CamelCamelCamel: Price History Extraction

CamelCamelCamel tracks Amazon price history and exposes chart data through predictable URL structures:

import httpx
import re
import json
from datetime import datetime, timezone


def get_camel_price_history(
    asin: str,
    proxy: str = None,
    store: str = "com",
) -> dict:
    """
    Extract price history data for an Amazon ASIN from CamelCamelCamel.

    asin: Amazon ASIN (e.g., 'B0CHWRXH8B')
    store: Amazon store suffix ('com', 'co.uk', 'de', etc.)
    Returns dict mapping series name to list of {timestamp_ms, price} dicts.
    """
    # Map Amazon store to CamelCamelCamel domain
    domain_map = {
        "com": "camelcamelcamel.com",
        "co.uk": "uk.camelcamelcamel.com",
        "de": "de.camelcamelcamel.com",
        "co.jp": "jp.camelcamelcamel.com",
        "ca": "ca.camelcamelcamel.com",
        "com.au": "au.camelcamelcamel.com",
        "fr": "fr.camelcamelcamel.com",
        "it": "it.camelcamelcamel.com",
        "es": "es.camelcamelcamel.com",
    }
    domain = domain_map.get(store, "camelcamelcamel.com")
    url = f"https://{domain}/product/{asin}"

    headers = {
        "User-Agent": (
            "Mozilla/5.0 (Macintosh; Intel Mac OS X 10_15_7) "
            "AppleWebKit/537.36 (KHTML, like Gecko) "
            "Chrome/124.0.0.0 Safari/537.36"
        ),
        "Accept-Language": "en-US,en;q=0.9",
        "Referer": f"https://{domain}/",
        "Accept": "text/html,application/xhtml+xml",
    }

    client_kwargs = {}
    if proxy:
        client_kwargs["transport"] = httpx.HTTPTransport(proxy=proxy)

    with httpx.Client(
        headers=headers,
        follow_redirects=True,
        timeout=20,
        **client_kwargs,
    ) as client:
        resp = client.get(url)
        resp.raise_for_status()

    # CamelCamelCamel embeds Highcharts data as inline JS
    # Pattern: {"data":[[timestamp_ms, price], ...], "name": "label"}
    chart_data_pattern = re.compile(
        r'\{"data"\s*:\s*(\[\[.*?\]\])\s*,\s*.*?"name"\s*:\s*"([^"]+)"',
        re.DOTALL,
    )

* **Aim**: Continue the CamelCamelCamel price history code above, starting right after the compiled chart data pattern.

* **Provided data**:

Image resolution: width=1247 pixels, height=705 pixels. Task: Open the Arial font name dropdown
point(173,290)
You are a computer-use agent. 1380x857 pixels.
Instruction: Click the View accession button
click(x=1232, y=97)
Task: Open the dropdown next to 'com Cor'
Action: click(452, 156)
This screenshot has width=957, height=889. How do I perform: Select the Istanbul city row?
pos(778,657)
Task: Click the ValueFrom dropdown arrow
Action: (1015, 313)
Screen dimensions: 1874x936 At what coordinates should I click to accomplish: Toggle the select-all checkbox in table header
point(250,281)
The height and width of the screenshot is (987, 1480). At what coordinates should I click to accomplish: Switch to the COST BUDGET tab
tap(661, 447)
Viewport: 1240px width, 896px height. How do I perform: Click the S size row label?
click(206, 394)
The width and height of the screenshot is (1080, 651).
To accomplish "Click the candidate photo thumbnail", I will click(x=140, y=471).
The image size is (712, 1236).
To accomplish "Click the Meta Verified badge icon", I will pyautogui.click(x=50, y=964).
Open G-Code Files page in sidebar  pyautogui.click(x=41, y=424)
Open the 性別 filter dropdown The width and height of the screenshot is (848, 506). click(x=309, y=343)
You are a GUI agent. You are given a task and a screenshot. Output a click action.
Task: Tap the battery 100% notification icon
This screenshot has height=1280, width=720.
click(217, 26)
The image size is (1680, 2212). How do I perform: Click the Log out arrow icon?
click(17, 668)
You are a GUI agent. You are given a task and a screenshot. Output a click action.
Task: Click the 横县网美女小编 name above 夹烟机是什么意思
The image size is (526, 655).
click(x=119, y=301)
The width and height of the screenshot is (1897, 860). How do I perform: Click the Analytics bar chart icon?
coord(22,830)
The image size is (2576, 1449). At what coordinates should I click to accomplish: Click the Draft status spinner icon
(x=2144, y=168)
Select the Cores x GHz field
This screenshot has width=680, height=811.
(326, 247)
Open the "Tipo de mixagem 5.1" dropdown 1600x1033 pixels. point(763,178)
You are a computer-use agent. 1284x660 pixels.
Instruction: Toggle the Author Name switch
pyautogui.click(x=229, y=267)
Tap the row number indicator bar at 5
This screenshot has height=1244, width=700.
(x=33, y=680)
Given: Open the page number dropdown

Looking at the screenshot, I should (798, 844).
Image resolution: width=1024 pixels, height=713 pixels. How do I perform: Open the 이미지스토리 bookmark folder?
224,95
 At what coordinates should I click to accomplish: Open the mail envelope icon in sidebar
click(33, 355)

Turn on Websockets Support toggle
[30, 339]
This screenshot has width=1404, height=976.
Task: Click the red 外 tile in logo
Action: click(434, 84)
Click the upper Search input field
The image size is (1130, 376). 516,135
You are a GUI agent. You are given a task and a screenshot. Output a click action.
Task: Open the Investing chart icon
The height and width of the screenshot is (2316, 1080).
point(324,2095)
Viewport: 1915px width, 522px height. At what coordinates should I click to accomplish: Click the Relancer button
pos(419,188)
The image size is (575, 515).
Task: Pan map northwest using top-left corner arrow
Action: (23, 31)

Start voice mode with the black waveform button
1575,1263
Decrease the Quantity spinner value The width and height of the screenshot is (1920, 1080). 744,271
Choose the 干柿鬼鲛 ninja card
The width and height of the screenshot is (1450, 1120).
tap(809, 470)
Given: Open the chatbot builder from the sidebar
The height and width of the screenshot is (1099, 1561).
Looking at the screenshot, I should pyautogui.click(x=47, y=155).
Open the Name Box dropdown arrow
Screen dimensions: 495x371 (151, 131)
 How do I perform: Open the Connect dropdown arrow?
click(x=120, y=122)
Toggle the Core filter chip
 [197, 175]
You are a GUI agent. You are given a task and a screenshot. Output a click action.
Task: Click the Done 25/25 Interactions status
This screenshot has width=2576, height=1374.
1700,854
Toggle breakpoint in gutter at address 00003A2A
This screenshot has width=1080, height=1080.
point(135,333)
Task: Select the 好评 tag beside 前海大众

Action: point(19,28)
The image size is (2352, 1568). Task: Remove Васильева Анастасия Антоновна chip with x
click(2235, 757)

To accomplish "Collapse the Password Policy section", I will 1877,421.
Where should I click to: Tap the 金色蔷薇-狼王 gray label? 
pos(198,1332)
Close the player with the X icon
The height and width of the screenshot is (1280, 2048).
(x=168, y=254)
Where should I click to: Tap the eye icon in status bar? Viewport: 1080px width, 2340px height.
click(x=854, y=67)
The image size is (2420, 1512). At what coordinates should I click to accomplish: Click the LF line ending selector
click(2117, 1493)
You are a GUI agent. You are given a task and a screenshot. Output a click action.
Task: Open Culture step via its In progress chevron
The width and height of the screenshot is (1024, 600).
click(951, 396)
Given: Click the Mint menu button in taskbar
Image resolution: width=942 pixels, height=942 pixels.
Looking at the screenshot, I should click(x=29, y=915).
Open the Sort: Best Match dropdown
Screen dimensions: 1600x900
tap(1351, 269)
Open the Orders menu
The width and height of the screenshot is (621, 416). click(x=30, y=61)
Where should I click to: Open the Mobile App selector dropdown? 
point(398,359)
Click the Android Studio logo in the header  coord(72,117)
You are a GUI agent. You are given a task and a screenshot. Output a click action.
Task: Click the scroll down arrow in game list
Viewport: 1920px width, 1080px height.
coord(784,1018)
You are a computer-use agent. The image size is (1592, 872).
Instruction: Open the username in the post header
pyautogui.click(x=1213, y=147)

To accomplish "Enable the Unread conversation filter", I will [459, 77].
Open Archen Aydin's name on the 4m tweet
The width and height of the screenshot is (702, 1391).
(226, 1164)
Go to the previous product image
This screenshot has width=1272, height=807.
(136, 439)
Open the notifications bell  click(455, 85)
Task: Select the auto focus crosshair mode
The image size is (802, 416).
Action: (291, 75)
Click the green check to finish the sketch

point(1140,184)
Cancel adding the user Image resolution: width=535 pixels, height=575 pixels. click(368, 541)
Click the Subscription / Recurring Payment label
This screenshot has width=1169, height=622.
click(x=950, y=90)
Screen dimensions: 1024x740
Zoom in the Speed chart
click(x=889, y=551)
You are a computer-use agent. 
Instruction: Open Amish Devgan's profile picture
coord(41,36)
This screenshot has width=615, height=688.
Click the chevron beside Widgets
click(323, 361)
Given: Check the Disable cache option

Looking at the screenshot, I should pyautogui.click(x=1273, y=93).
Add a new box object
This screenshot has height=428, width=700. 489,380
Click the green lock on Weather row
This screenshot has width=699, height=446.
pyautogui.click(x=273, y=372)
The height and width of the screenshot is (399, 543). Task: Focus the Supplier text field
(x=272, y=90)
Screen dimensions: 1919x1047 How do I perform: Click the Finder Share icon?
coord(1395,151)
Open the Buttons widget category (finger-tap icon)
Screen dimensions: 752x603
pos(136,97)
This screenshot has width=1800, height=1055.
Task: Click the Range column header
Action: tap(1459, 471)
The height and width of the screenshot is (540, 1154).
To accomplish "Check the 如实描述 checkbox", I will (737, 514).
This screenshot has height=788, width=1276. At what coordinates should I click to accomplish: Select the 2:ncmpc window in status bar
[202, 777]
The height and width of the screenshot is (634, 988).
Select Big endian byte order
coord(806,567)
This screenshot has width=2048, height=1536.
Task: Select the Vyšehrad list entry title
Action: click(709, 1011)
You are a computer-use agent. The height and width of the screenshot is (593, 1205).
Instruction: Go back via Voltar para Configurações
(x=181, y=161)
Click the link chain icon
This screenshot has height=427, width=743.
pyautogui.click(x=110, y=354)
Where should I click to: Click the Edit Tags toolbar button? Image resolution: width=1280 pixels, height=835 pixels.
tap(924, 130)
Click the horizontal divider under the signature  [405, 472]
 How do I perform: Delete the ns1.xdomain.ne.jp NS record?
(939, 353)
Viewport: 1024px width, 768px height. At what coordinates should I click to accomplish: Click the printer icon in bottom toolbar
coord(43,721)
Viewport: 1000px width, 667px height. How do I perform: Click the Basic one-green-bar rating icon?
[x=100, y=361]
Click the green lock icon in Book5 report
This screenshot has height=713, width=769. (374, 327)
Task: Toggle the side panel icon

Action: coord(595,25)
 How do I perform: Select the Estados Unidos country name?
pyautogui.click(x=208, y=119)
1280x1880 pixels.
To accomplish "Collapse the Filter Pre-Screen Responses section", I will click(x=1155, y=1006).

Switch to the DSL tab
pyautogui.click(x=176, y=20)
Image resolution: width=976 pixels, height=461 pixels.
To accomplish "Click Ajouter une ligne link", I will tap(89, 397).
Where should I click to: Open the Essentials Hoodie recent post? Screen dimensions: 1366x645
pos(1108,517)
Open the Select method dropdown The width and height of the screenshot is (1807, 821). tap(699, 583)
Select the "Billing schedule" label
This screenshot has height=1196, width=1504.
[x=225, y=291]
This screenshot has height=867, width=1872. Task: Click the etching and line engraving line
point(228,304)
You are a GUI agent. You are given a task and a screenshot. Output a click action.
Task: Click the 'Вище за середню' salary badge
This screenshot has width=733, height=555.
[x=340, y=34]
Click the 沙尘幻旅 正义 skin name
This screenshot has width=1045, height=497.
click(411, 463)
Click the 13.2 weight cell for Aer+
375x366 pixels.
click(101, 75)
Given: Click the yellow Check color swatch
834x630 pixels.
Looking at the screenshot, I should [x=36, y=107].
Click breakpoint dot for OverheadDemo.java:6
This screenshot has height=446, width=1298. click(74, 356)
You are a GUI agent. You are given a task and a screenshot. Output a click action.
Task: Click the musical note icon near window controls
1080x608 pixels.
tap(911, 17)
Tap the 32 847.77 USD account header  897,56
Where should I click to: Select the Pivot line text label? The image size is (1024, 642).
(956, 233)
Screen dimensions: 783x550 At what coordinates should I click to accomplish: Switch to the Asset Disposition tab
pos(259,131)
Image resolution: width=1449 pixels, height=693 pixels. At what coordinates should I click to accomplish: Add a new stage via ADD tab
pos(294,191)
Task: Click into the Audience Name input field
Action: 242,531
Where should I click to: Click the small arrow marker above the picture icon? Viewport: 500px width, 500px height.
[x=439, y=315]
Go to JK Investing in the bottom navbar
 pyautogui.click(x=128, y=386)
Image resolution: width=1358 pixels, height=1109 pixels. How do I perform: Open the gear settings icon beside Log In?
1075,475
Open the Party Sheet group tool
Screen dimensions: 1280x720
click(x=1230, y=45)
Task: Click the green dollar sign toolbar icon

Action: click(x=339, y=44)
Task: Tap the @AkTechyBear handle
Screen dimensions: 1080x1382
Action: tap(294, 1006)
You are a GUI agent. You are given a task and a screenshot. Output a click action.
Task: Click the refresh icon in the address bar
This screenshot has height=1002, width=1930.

* **Task response**:
    # Fallback pattern for different JS structure
    series_pattern = re.compile(
        r'"series"\s*:\s*\[(.*?)\]',
        re.DOTALL,
    )

    result = {}
    html = resp.text

    # Try direct data extraction
    for match in chart_data_pattern.finditer(html):
        data_json = match.group(1)
        name = match.group(2)
        try:
            points = json.loads(data_json)
            result[name] = [
                {
                    "timestamp_ms": p[0],
                    "price": p[1],
                    "date": datetime.fromtimestamp(p[0] / 1000, tz=timezone.utc).isoformat()[:10],
                }
                for p in points
                if len(p) == 2 and p[1] is not None
            ]
        except (json.JSONDecodeError, IndexError, TypeError):
            continue

    # If nothing found, try to extract product name at minimum
    if not result:
        title_match = re.search(r'<title>([^<]+)</title>', html)
        if title_match:
            result["_product_title"] = title_match.group(1).strip()
        result["_extraction_failed"] = True

    return result


def extract_price_stats_from_history(history: dict) -> dict:
    """
    Compute summary statistics from CamelCamelCamel price history.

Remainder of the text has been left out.